A quickening of her being took place as she came out into the street. After all, she was in the golden possession of life. She picked some heavily fragrant flowers and thrust them in her hair. She was young, and Calmiden was young.

She moved along in the light like the heart of the golden day, her shimmering head lifted to the perfume of the Ylang-Ylang, and a hundred visions stirring in her brain.
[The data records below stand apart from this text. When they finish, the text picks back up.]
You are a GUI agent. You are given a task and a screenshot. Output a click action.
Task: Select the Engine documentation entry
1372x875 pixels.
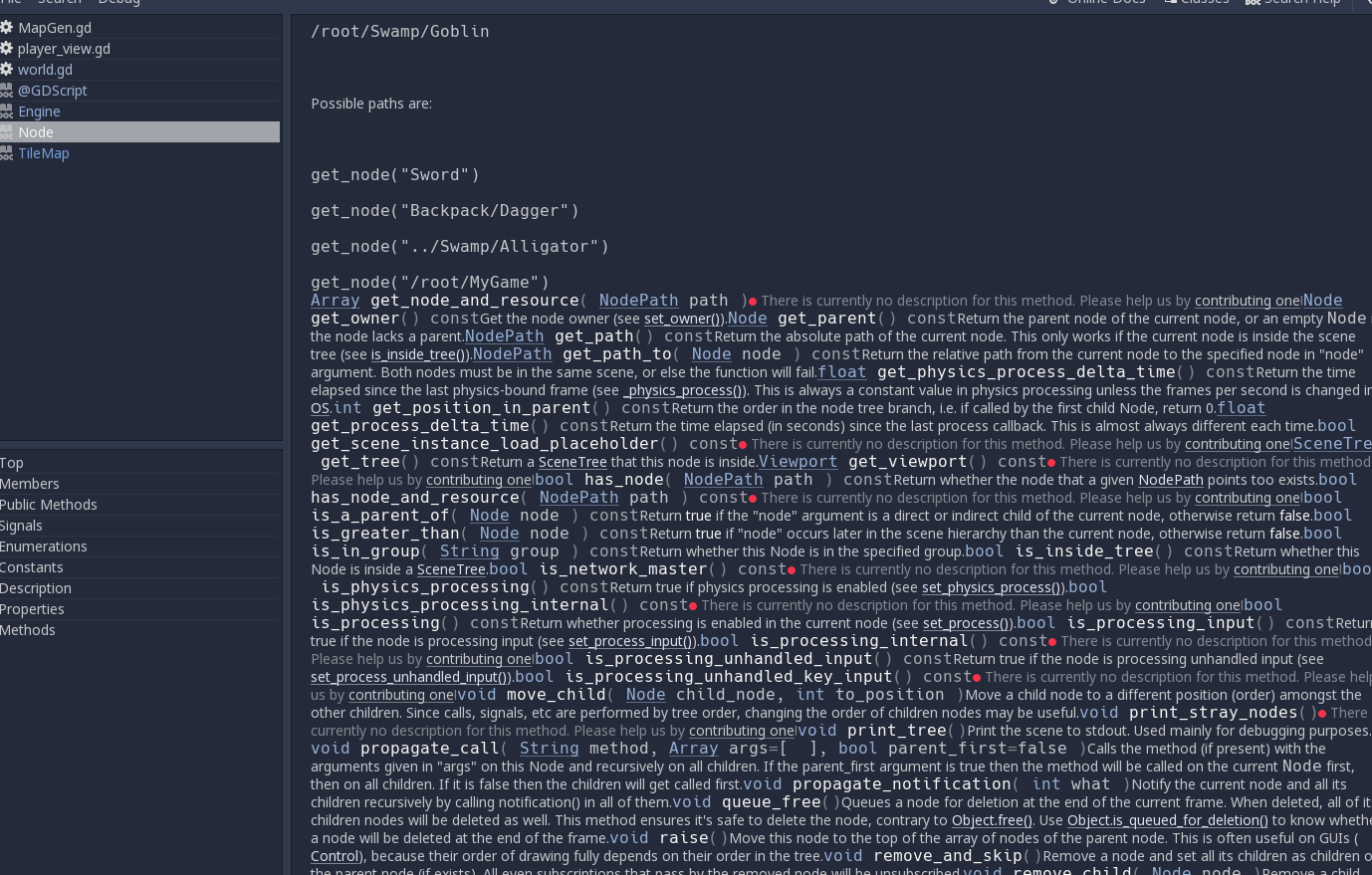39,110
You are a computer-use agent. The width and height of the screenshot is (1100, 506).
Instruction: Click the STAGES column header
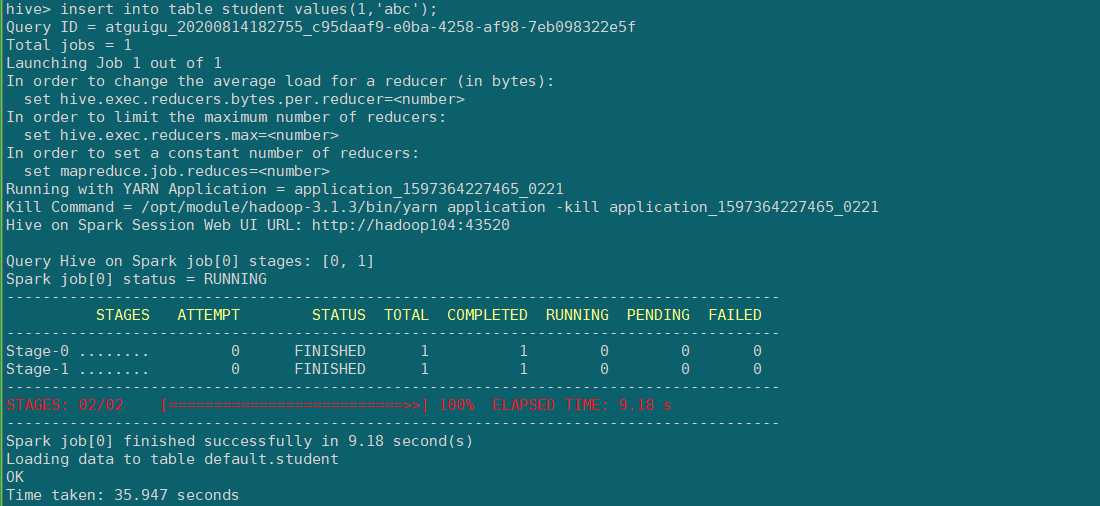click(x=123, y=315)
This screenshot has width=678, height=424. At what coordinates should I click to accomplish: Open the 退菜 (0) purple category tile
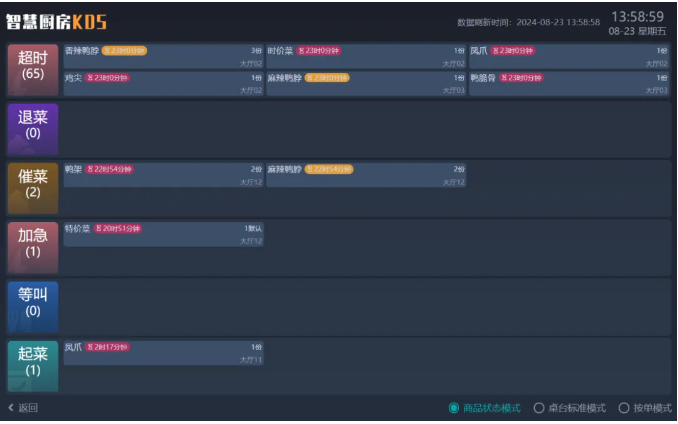(x=33, y=129)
Behind her unperceived, Delphine and the scarlet splendor of Balthazar desolately trailed.

In the evening she donned the green dress; but as she slipped the green bracelet over her wrist, a sinister shadow swept for a moment upon her mood.

A lithe white figure appeared in the road. She went out to meet it. She had never seen Calmiden when he was so beautifully grave. She walked along beside him. Neither of them spoke.

They went down to the beach, where leaving the village behind they walked silently along the shore. The water washed darkly on clean white sand with the beat and rhythm of a majestic poem of which their emotions supplied the motive. They pressed on through the starlit hush till the causeway lay directly before them.

Wonderful lighted bridge! Water from great distances bore up on either bank, and in mighty rushes took itself off again into space. When the moonlight sprinkled through the darkness, this narrow shining strip stood aloft over the fretted world.

As they started to cross it, Julie said: “I feel as if I were suspended between heaven and earth! I hope I won’t drop.”

“Are you afraid?”

They stopped short. With the turbulence of passion the water was hurling darkly about them. The land appeared to be groups of mystic shadows, and the stars were down almost within reach.

“It’s all said around me,” Calmiden declared in an unsteady voice. “I have loved you from the first, and I shall always love you. Nothing can change that.”